Le marketing redevient stratégique et enthousiasmant

Le marketing durable n’est pas une option. Dans Marketing : l’indispensable transition environnementale et sociétale, Bertrand Espitalier plaide pour une réinvention complète du métier. Un appel clair aux marketeurs, à la croisée de leurs convictions personnelles et de leurs pratiques professionnelles.
Bonjour Bertrand Espitalier, pourquoi avoir écrit ce livre… maintenant ?

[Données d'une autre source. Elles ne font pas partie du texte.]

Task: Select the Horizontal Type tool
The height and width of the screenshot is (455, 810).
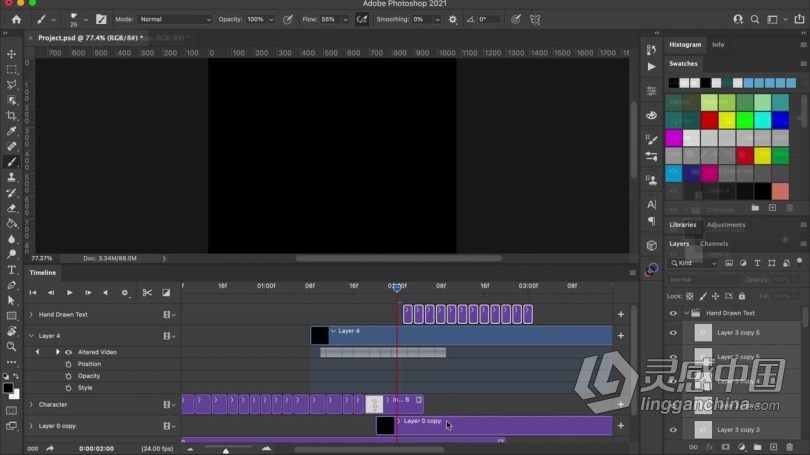Action: coord(11,270)
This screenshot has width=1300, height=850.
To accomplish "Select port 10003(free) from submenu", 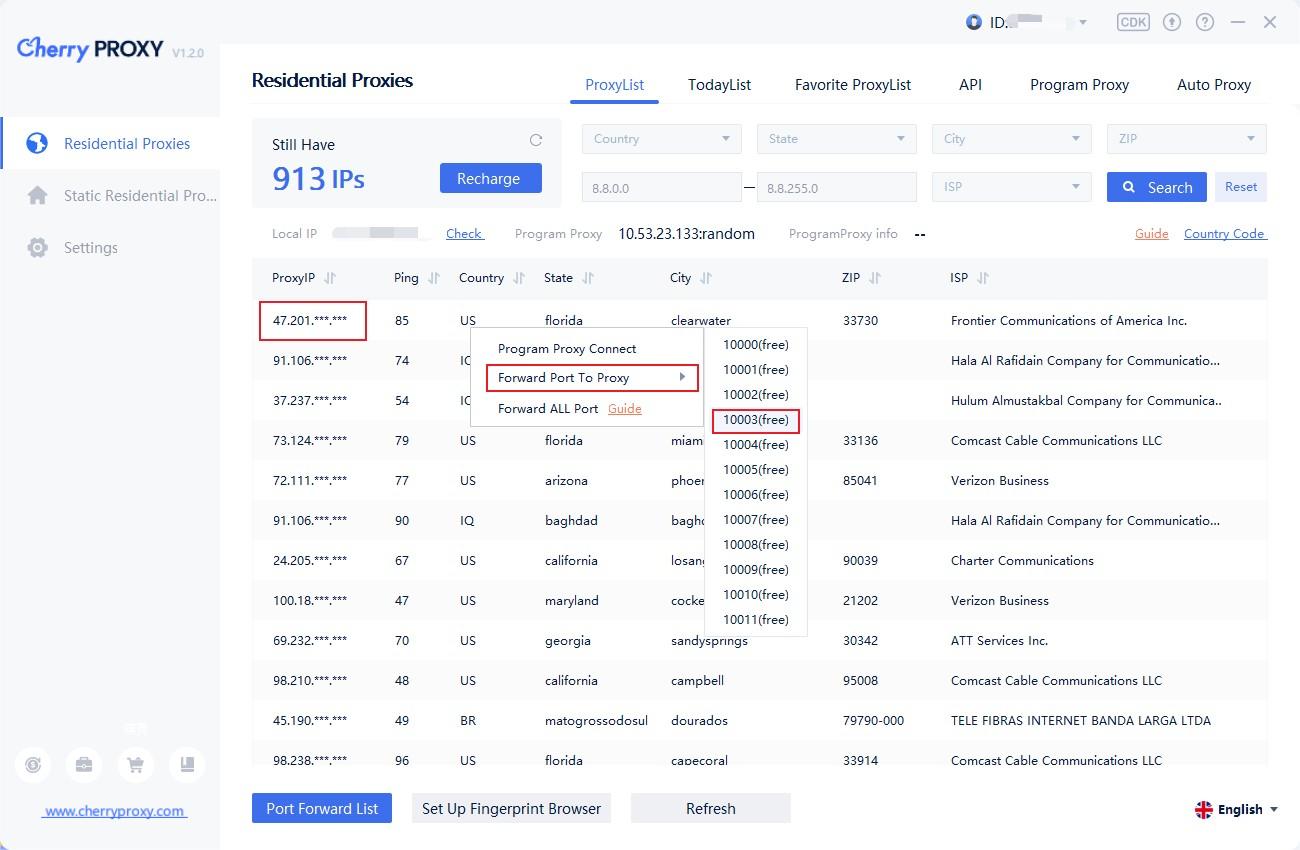I will [755, 420].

Bertrand Espitalier : Ça fait 25 ans que je fais du marketing et de la communication, et ces derniers temps, j’ai rencontré tellement de marketeuses et de marketeurs, de communicantes et de communicants aussi, tiraillés entre d’un côté leurs convictions personnelles, liées à la prise de conscience des enjeux environnementaux et sociétaux, et de l’autre côté leurs obligations liées à leur job dans le marketing.
J’ai une amie, j’espère qu’elle ne m’en voudra pas de raconter ça… Il y a quelques années elle m’a dit “tu sais Bertrand, à titre perso, j’ai fait ma transition : je suis vegan, je ne prends plus l’avion, je ne prends que les transports en commun, etc. En revanche dans mon boulot je fais des emailing pour vendre ton deuxième polo à moins 70%. Je contribue à la société de surconsommation. Ma pratique du marketing n’a pas changé. Et je suis bien malheureuse de ce grand écart.”

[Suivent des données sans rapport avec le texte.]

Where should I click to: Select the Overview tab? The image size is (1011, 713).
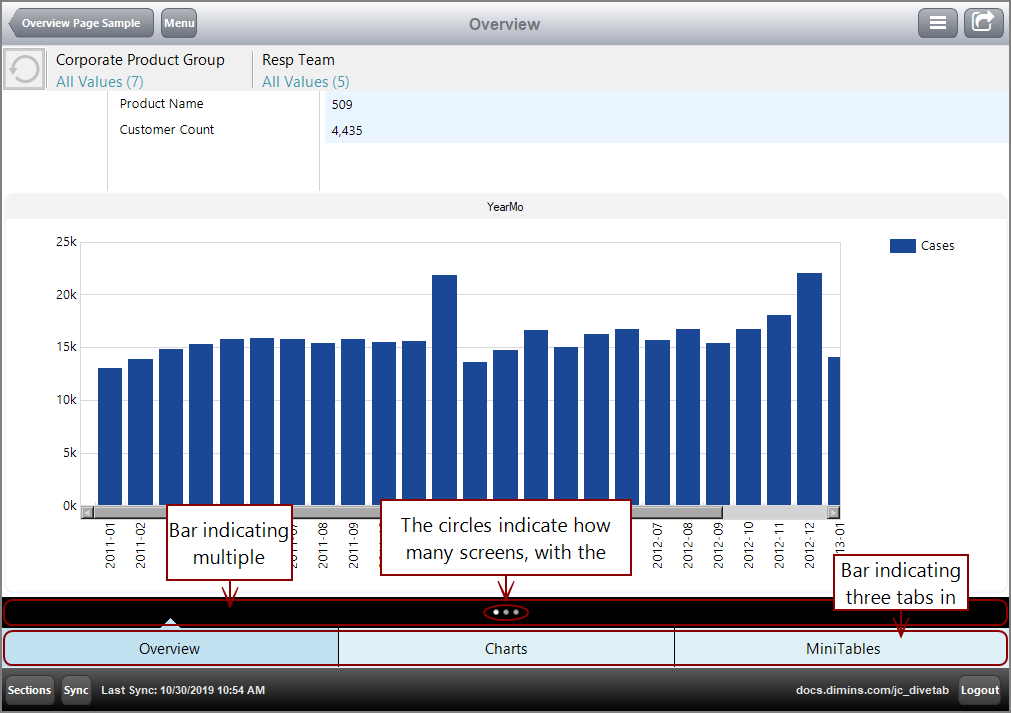pyautogui.click(x=170, y=647)
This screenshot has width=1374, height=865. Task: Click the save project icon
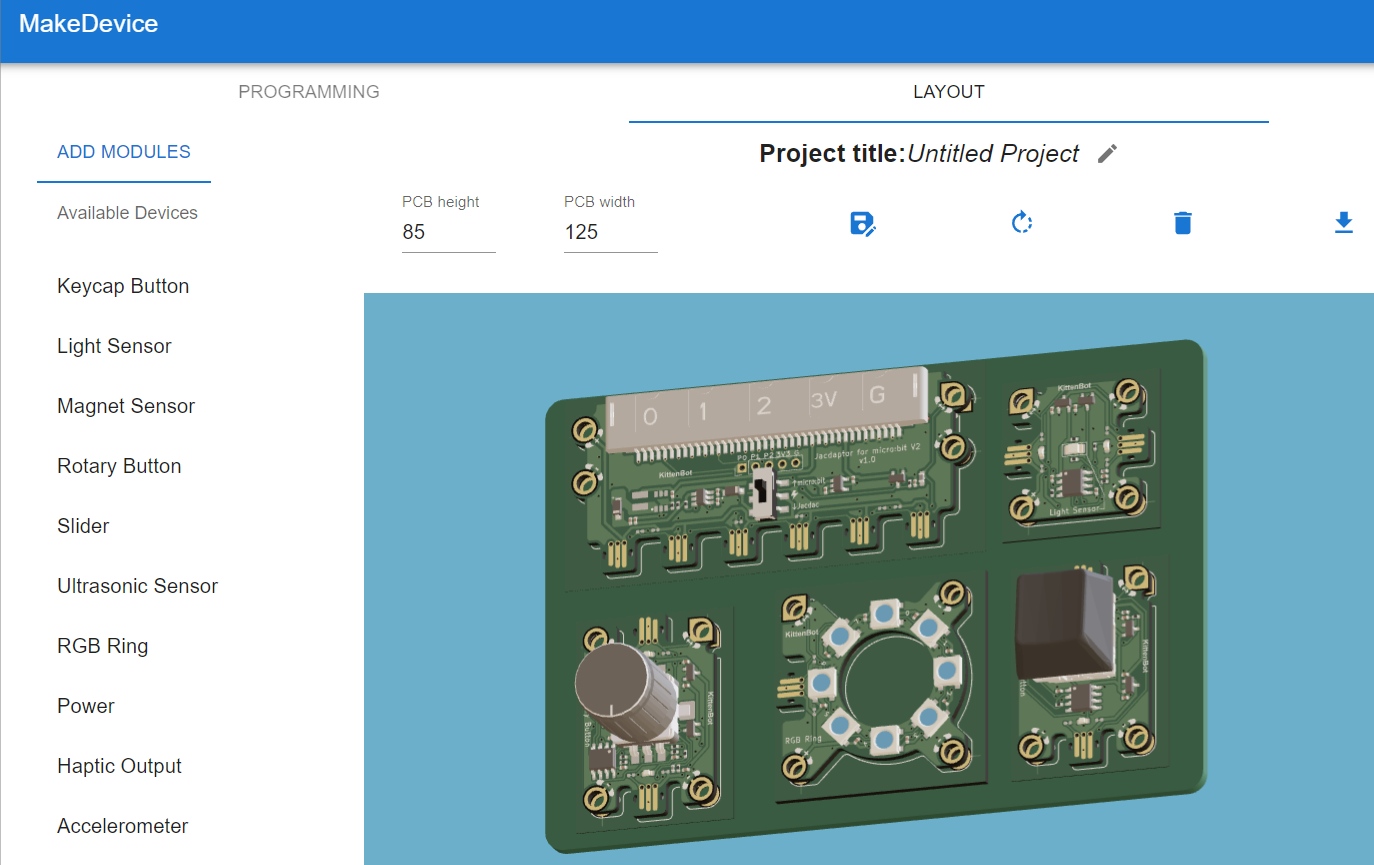[x=862, y=223]
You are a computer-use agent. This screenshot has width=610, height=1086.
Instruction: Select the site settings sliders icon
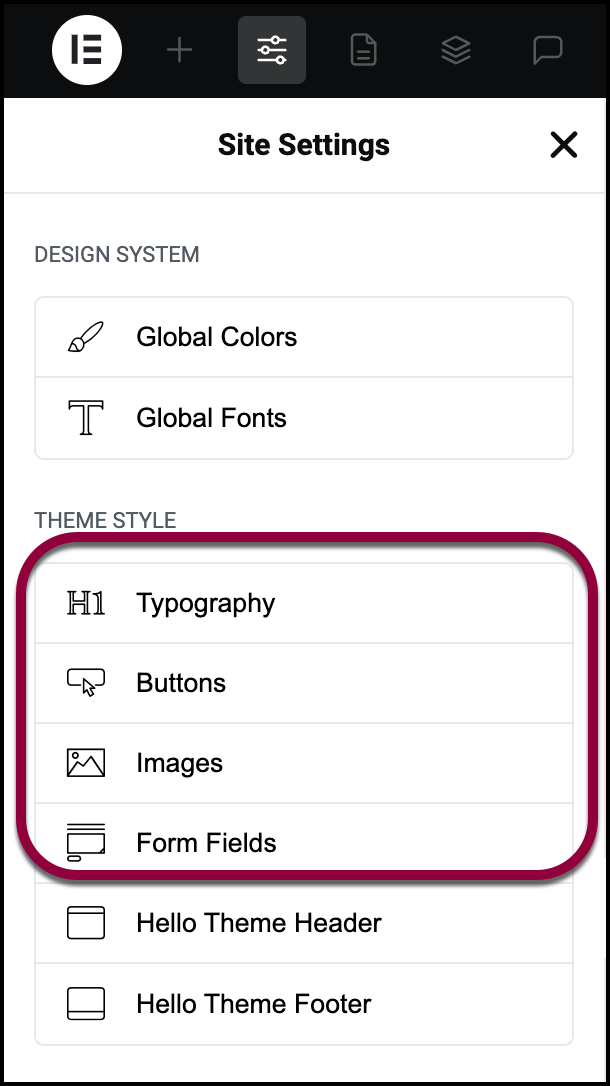click(271, 50)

C’est un drame pour les gens du marketing : sentir cette société qui évolue, et moi marketeur qui continue, comme avant.
C’est pour ces marketeuses et ces marketeurs que j’ai écrit ce livre. Pour qu’ils prennent conscience que certaines de leurs pratiques font partie du problème, mais qu’ils peuvent faire partie de la solution. Pour qu’ils intègrent le fait qu’après avoir passé des années à faire vendre plus, ils peuvent basculer dans le vendre mieux.
Parce que si on veut que la société réponde aux enjeux environnementaux et sociétaux auxquels nous sommes confrontés, il va falloir changer les comportements, donc transformer les usages et la consommation, basculer sur des offres beaucoup plus durables.
Et qui est-ce qui créent les offres ? Qui est-ce qui les rend désirables ? Qui fait ça de façon massive ?
Ce sont les marketeuses et les marketeurs.
Tous les marketeurs.
L’intention de ce livre, c’est de contribuer à la transition de toutes les marketeuses et tous les marketeurs. C’est de parler de marketing durable et de communication responsable pour tous. Le marketing durable, ça n’est pas la cerise sur le gâteau, ça n’est pas une nouvelle couche de marketing. C’est une réorientation de nos pratiques que chacune et chacun d’entre nous doit s’approprier. Ça doit devenir massif, pour un changement massif.
Je sais que parmi les lecteurs de ton blog, il y a des personnes particulièrement convaincues et avancées. C’est formidable. Néanmoins, elles ne sont pas encore légion, elles ne sont pas la majorité. Les pratiques du marketing durable ne sont pas encore universelles. Et c’est pour ça que j’ai écrit ce livre Marketing, l’indispensable transition environnementale et sociétale. Pour que demain, cette vision du marketing durable soit la base.
Une page de votre livre, ou un passage, qui vous représente le mieux ?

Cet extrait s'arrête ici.